Editorial, Opinion Piece Respond to Health Care Reform Issues
President Obama is "right to push for [health care] reform now, despite calls to postpone efforts solely on the economic recovery," a Philadelphia Inquirer editorial states. According to the editorial, cost-cutting initiatives proposed by industry groups earlier this week "may not amount to anything" because they are voluntary and "providers' past efforts at containing costs have failed every time." However, the groups' vow to reduce future health care spending by $2 trillion "shows how much fat and waste is in the system," according to the Inquirer. The editorial also states that the "most assured means of tamping down costs while providing greater access to health coverage could be through" a government-run public health insurance option. In addition, Obama "needs to warm to the idea of requiring that all Americans obtain health insurance," in order to spread out the cost of care, the editorial continues.
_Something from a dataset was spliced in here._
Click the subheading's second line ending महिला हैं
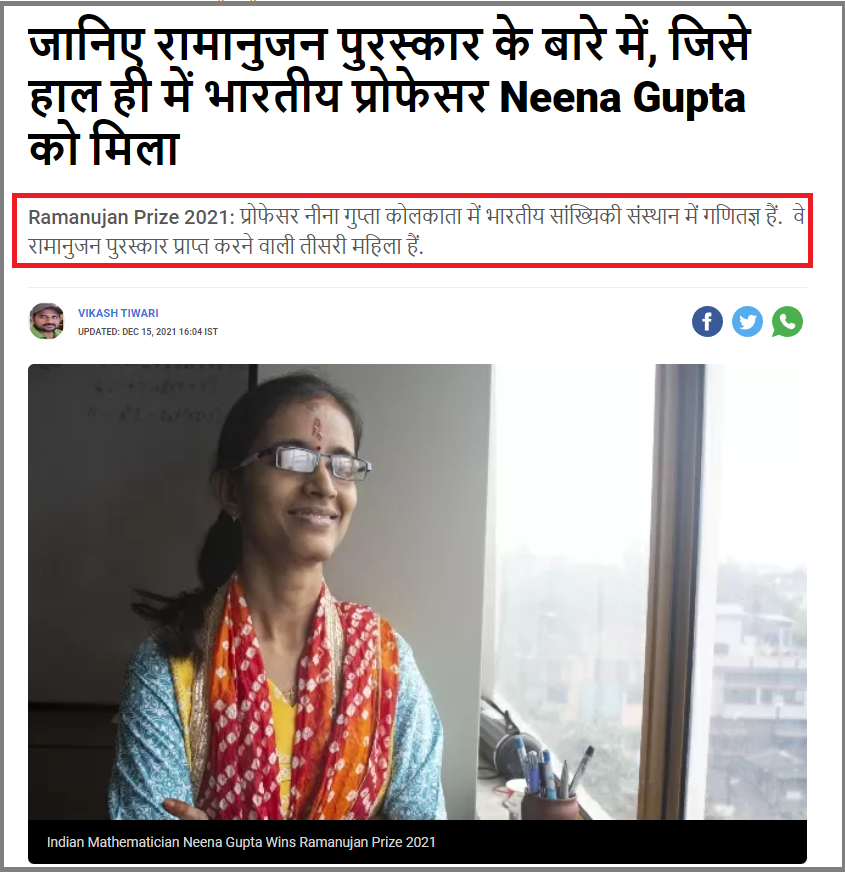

The editorial concludes that "it's encouraging that Obama doesn't plan to let a couple of wars and a recession sidetrack him from his pledge to reform health care and expand coverage to all Americans" (Philadelphia Inquirer, 5/14).
Opinion Piece
Although biomedical "innovation" might be "written out of the script" in the debate over health care reform, "without new, more effective medicines -- along with new devices and diagnostic tools, and better treatments and surgical techniques -- it will be impossible for larger numbers of Americans to obtain better health care at a manageable cost," Eli Lilly Chair and CEO John Lechleiter writes in an opinion piece in the Wall Street Journal. Lechleiter continues that it is "vital to all of us that we insist that reform proposals pass the 'innovation test.'" He continues, "Providing insurance to millions of Americans would fail that test," but "innovation would remain reasonably secure if universal access were achieved through tax credits and government subsidies." He also states, "Curtailing health care costs by allowing the federal government to dictate prices for branded medicines also would fail the test" and allow the creation of "laws that could weaken the enforcement of patents on biotechnology products." According to Lechleiter, the Pathways to Biosimilars Act (HR 1548) "strikes the right balance between innovation and competition," by "giving innovators the time needed to recoup their research investments while defining a clear framework for legal copying of biotech products down the road." Lechleiter concludes, "Our legislators in Washington still have the power to keep innovation in the health care reform script. Not doing so would be a true American tragedy" (Lechleiter, Wall Street Journal, 5/14).